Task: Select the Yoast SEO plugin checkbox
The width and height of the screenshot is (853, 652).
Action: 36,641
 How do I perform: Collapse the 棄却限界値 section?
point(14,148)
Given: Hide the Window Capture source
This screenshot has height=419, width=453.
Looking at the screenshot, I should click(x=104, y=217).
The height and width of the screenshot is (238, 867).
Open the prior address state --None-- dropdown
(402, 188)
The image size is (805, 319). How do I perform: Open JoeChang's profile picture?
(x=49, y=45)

◆ ◆ ◆ ◆

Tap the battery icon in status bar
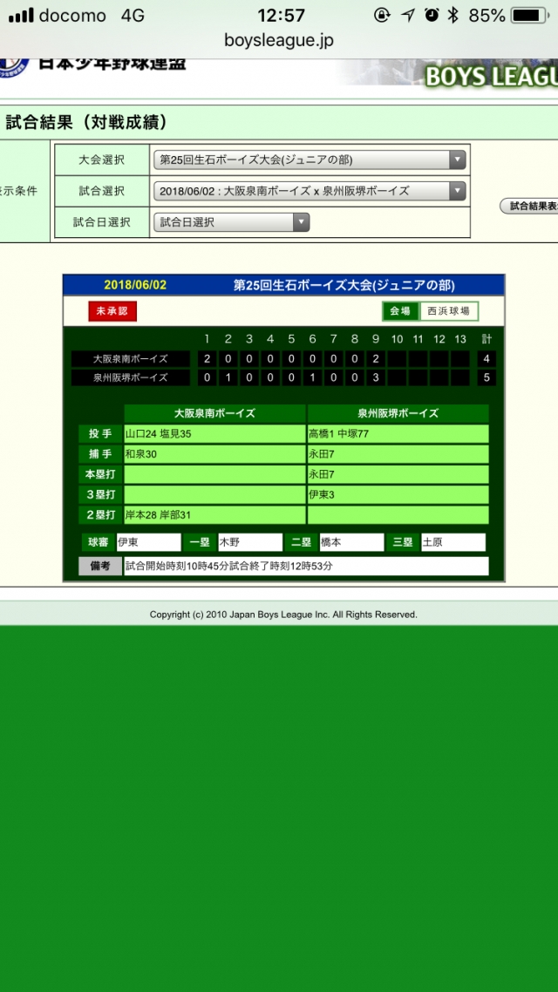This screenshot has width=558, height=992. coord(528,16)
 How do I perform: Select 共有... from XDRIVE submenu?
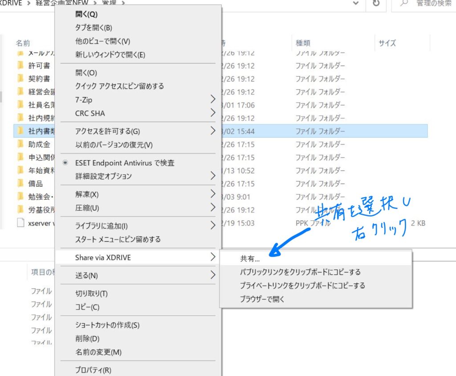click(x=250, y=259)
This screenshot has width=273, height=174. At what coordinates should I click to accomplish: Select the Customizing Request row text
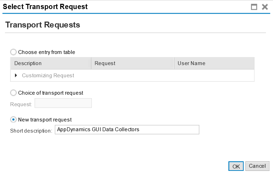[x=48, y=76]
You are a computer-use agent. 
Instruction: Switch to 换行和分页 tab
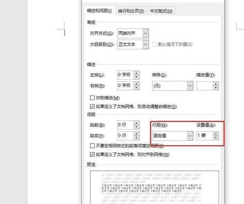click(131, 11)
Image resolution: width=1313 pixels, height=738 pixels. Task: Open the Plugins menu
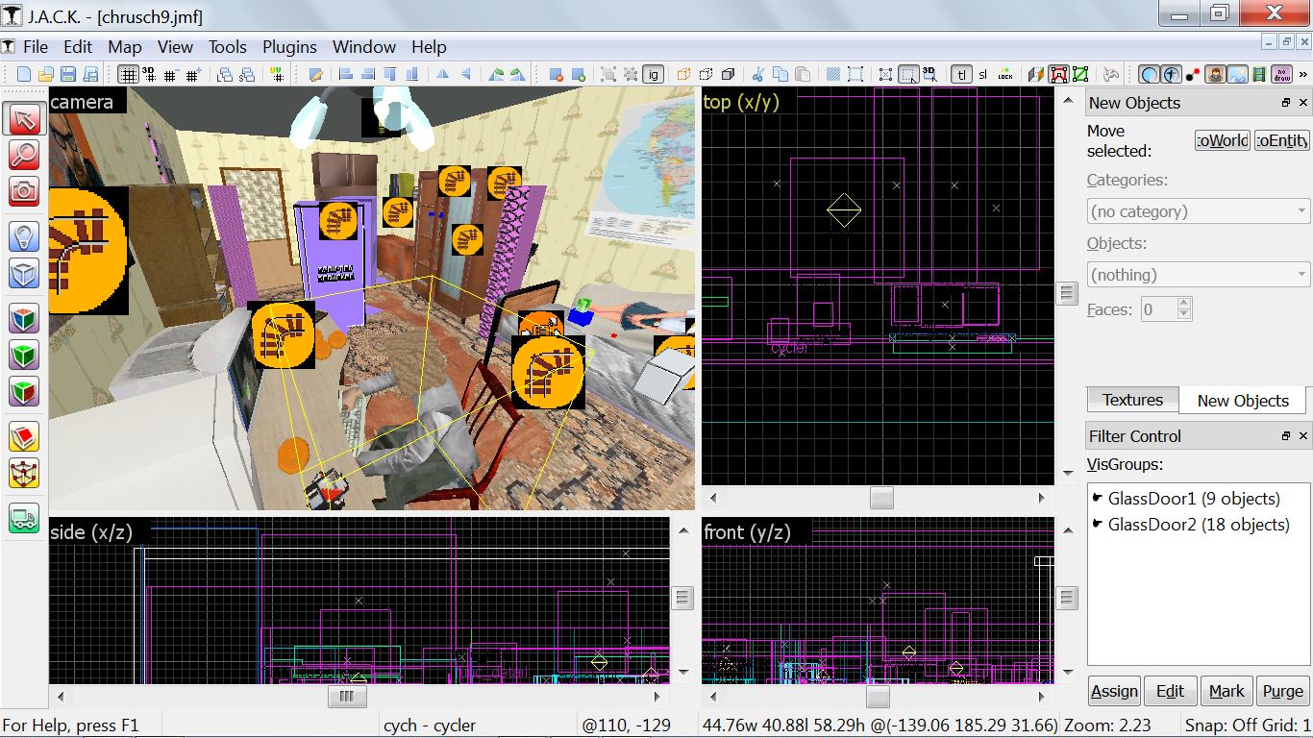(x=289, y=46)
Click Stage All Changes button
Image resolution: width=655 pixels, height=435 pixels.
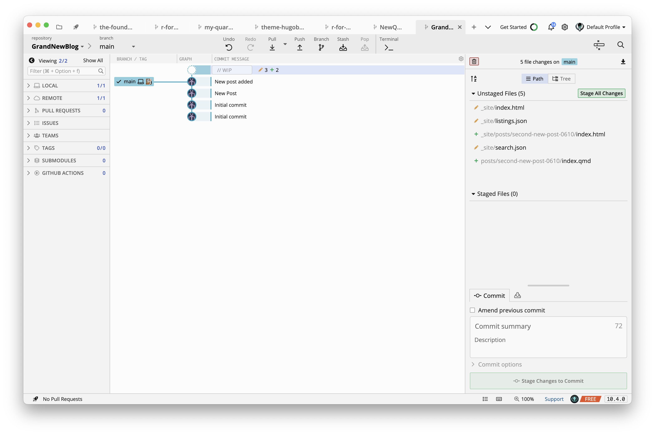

◆ ◆ ◆ ◆

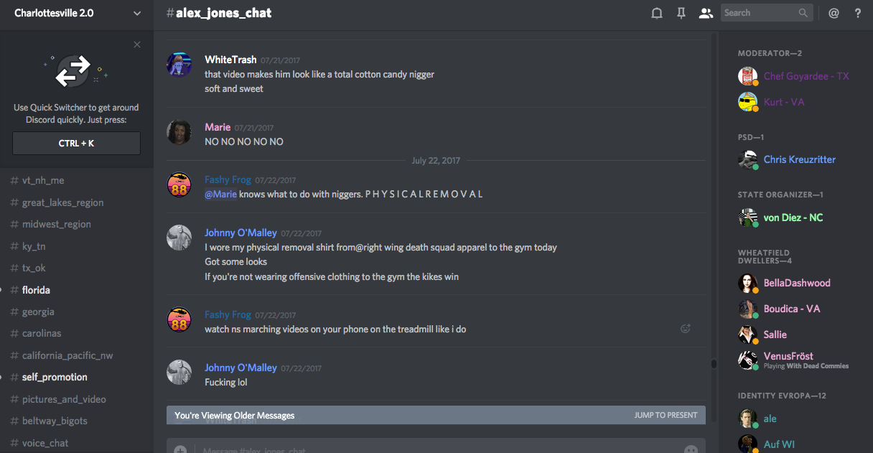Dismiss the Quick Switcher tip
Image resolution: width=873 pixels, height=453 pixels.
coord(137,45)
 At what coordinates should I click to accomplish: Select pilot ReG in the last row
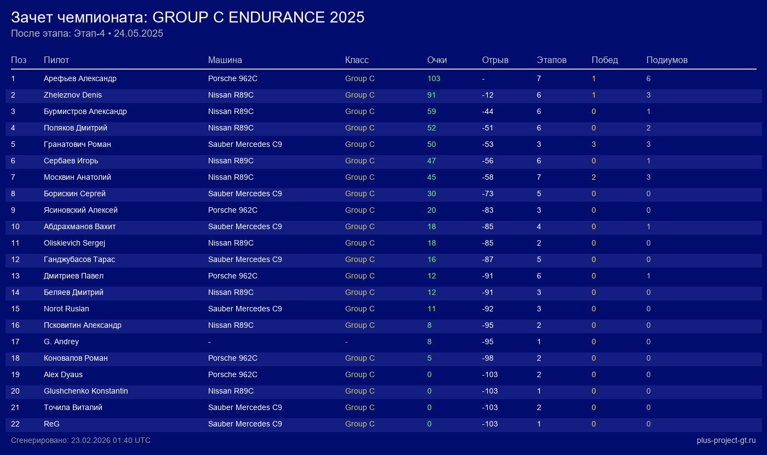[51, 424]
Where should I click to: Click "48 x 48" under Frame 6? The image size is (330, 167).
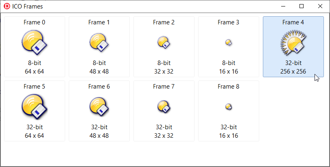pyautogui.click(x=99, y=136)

◆ ◆ ◆ ◆

What is asked: Render as a JSON list of strings, one per line and omitting blank lines, the part of the items that opens with the line containing "Click Stage All Changes button" and closes with the line containing "Image resolution: width=655".

Solution to this task:
[
  "Click Stage All Changes button",
  "Image resolution: width=655 pixels, height=435 pixels."
]